Peugeot-Sochaux : Une scission de la CGT au nom de l'apolitisme06/03/20032003Journal/medias/journalnumero/images/2003/03/une1805.jpg.445x577_q85_box-0%2C104%2C1383%2C1896_crop_detail.jpg

Dans les entreprises

Peugeot-Sochaux : Une scission de la CGT au nom de l'apolitisme

Le 3 septembre 2002, la commission exécutive de la CGT de Peugeot-Sochaux (44 membres réunis sur 46) décidait à la majorité, à la suite du congrès de juillet, de changer de secrétariat, retirant cette responsabilité à Lorris Dall'o et à son équipe qui étaient en place depuis treize ans. Il y eut 24 voix pour le nouveau secrétariat, 19 voix pour l'ancien et un bulletin blanc. Depuis, quelques journaux, dont Le Monde, ont rapporté ces faits, en citant les propos de l'ancien secrétaire de la CGT, qui affirme être "victime d'un putsch organisé par Lutte Ouvrière et le PCF, qui se sont ainsi emparés de la direction du syndicat".
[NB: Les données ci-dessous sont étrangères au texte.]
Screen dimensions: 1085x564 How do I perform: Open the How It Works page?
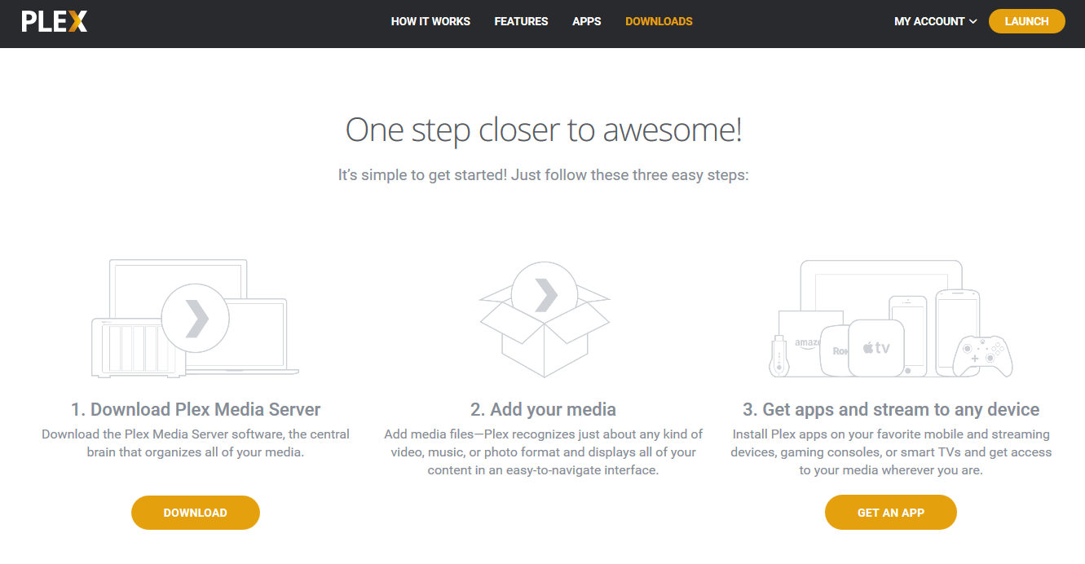click(430, 21)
La vérité est plus simple... et moins glorieuse pour l'équipe sortante.

Au congrès de juillet, la commission financière de contrôle du syndicat (CFC) a refusé d'accorder son quitus à l'équipe sortante, le rapporteur lui délivrant un carton rouge. Ce rapport accablant fut voté par l'écrasante majorité des délégués, l'équipe sortante s'abstenant.
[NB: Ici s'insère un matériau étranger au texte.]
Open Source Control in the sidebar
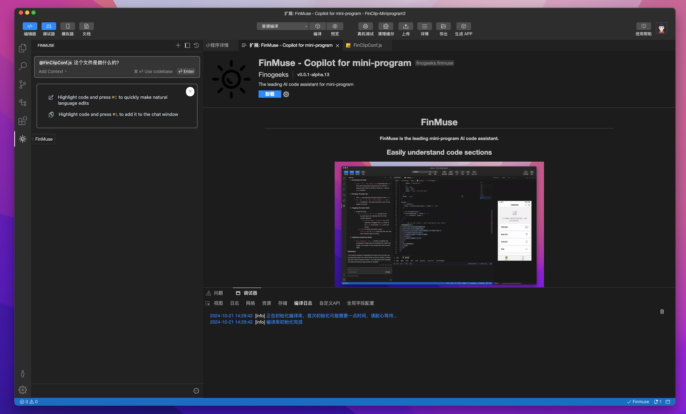Screen dimensions: 686x414 click(x=23, y=84)
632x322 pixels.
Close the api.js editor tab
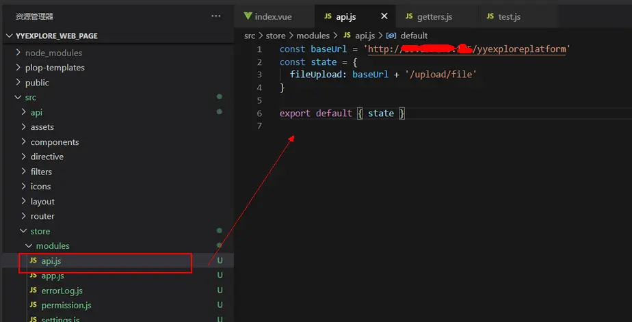[x=384, y=16]
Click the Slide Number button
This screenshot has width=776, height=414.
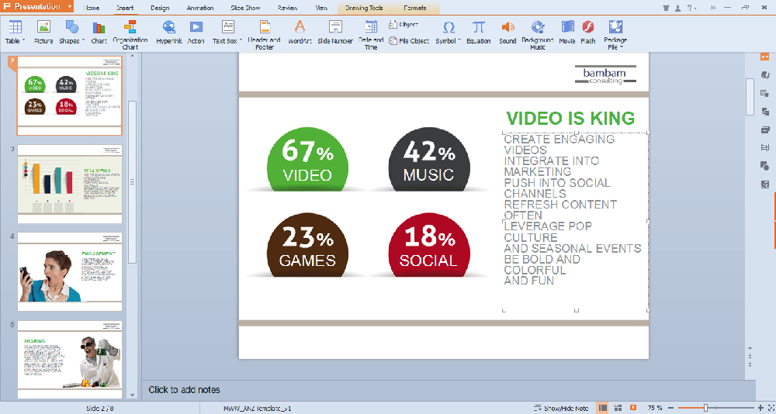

Une étude ultérieure de la CFC, destinée aux 380 syndiqués CGT de l'entreprise, a fait apparaître que, sur les fonds récoltés grâce au versement au syndicat de 10% des indemnités touchées par les militants au titre de l'indemnisation de la discrimination syndicale dont ils avaient été victimes, soit 800000 francs, plus de la moitié de ce petit trésor de guerre (455 700 francs) devait être classée comme "dépenses injustifiables et injustifiées".

Incapables d'apporter des explications comptables -le trésorier sortant disant avoir mis au feu les livres de comptes des exercices précédents- les responsables syndicaux mis en cause se sont alors engagés dans une campagne visant à accréditer "un complot, un putsch", affirmant sans rire: "Nous avons oeuvré pendant des années pour nous démarquer du PCF, et voilà qu'on nous impose LO".
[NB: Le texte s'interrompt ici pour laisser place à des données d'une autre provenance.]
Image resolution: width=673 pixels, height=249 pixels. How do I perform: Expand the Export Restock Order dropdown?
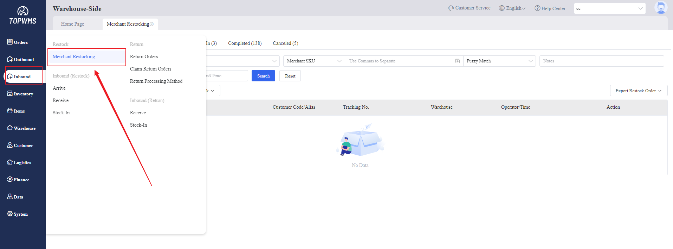638,91
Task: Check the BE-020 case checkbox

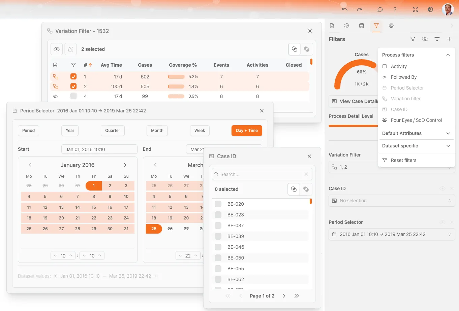Action: (x=218, y=204)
En pleine campagne pour les élections de délégués du personnel et au Comité d'entreprise, et pour les élections prud'homales, qui avaient lieu toutes les trois en décembre 2002, et profitant du fait que la nouvelle direction de la CGT ne souhaitait pas mettre sur la place publique ce problème de dépenses sans justificatifs, Lorris Dall'o et son entourage ont commencé (alors qu'ils étaient eux-mêmes présentés sur les listes CGT) à affirmer qu'ils avaient été écartés par un complot politique. S'ils avaient bien été écartés du secrétariat, ils continuaient à appartenir à la Commission exécutive.

La veille des élections de délégués du personnel, un tract non signé, intitulé "CGT oui, LO non", publiait les photos de plusieurs dizaines de militants, en les affublant d'une étiquette politique, souvent sans aucun rapport avec la réalité: LO, PCF, LCR ou PT!

Cela n'a guère ému les travailleurs de Peugeot, qui dans leur majorité (52% des voix dans le collège ouvrier, comme lors des élections précédentes) ne voient pas en quoi des militants de Lutte Ouvrière, par ailleurs militants de la CGT depuis plus de trente ans pour certains, ne pourraient pas occuper des responsabilités, y compris au secrétariat du syndicat.

En janvier 2003, Dall'o et son équipe, après s'être faits élire sur les listes CGT, ont finalement créé un syndicat SUD, une vingtaine de militants passant à ce nouveau syndicat. Ce sera donc le septième syndicat existant sur l'usine.

Faisant profession de foi de lutte contre ce qu'ils appellent l'emprise de LO et du PCF (dont Dall'o est lui- même un ancien adhérent, avant de s'être tourné un temps vers les reconstructeurs), la direction de SUD-Peugeot, qui se dit opposée à ce que des militants politiques puissent occuper des responsabilités syndicales, s'est d'emblée placée sur le terrain de l'apolitisme. C'est une manière de dissimuler un choix politique qui n'est évidemment pas celui de la lutte de classes.